» **ENTRIES SUPPLIED**
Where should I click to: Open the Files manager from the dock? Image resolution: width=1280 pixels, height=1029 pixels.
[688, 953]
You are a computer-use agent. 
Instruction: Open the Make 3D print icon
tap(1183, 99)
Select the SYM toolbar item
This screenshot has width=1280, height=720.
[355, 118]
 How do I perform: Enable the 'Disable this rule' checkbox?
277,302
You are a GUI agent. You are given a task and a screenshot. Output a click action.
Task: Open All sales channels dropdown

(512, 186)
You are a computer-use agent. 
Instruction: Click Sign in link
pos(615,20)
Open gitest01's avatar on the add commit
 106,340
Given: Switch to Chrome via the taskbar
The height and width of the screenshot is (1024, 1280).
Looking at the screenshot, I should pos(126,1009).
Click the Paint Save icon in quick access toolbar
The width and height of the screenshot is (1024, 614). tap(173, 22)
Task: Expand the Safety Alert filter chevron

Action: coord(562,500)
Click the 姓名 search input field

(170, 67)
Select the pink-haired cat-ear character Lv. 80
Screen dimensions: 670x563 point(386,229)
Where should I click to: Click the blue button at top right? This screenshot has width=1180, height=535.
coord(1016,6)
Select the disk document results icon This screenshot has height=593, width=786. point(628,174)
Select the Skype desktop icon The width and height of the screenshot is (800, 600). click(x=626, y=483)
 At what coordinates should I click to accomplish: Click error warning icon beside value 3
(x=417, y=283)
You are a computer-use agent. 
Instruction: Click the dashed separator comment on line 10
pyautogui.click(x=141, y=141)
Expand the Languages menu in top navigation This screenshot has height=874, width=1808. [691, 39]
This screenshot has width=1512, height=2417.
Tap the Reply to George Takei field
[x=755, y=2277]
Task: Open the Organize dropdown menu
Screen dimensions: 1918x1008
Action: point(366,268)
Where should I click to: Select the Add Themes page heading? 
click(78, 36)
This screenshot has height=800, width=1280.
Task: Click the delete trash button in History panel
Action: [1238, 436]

» **WHAT TO DO**
Wherever the word "menu" appears in the listing above, copy that line.

» **WORKED SOLUTION**
Expand the Languages menu in top navigation This screenshot has height=874, width=1808. [691, 39]
Task: Open the Organize dropdown menu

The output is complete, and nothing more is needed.